Records from a data source
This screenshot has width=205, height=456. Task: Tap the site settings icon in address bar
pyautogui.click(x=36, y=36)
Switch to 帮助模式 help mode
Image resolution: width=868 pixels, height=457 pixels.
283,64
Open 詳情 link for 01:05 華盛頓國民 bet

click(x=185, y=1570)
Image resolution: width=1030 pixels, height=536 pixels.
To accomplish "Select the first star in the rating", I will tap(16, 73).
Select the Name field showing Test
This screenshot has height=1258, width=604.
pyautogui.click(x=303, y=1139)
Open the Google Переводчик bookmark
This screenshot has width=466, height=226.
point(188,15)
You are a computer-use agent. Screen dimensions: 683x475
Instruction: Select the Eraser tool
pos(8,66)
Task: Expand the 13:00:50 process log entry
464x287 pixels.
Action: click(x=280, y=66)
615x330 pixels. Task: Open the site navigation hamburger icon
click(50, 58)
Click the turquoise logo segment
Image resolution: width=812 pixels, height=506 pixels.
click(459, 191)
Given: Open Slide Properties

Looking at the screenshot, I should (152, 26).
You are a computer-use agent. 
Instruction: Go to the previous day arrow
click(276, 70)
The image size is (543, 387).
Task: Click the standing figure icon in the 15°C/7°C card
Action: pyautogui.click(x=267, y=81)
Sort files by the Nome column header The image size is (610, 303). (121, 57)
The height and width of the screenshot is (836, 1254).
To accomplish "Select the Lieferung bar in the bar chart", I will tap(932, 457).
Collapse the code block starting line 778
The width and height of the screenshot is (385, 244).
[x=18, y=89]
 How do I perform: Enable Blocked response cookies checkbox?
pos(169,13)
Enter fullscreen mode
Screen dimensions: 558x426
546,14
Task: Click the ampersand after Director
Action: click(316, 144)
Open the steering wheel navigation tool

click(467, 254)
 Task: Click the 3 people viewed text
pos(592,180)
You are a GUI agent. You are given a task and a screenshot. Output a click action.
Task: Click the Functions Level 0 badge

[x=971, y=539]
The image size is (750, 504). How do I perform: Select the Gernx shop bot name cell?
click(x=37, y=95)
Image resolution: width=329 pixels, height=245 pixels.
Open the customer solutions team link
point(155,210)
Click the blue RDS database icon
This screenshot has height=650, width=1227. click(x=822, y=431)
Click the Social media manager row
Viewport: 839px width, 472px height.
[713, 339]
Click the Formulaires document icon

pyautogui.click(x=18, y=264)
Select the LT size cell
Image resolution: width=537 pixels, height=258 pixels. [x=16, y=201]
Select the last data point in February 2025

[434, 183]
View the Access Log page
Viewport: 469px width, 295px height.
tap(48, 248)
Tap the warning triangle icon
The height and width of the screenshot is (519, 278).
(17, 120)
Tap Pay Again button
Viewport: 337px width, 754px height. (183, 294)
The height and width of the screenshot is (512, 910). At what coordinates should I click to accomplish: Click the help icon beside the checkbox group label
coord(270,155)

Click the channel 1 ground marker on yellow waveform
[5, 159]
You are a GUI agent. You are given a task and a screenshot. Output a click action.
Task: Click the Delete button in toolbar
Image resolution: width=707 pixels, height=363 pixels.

Task objective:
Extract all lines from the data in which "computer" is found.

Answer space:
You are a computer-use agent. Screen dimensions: 683x475
You are a computer-use agent. 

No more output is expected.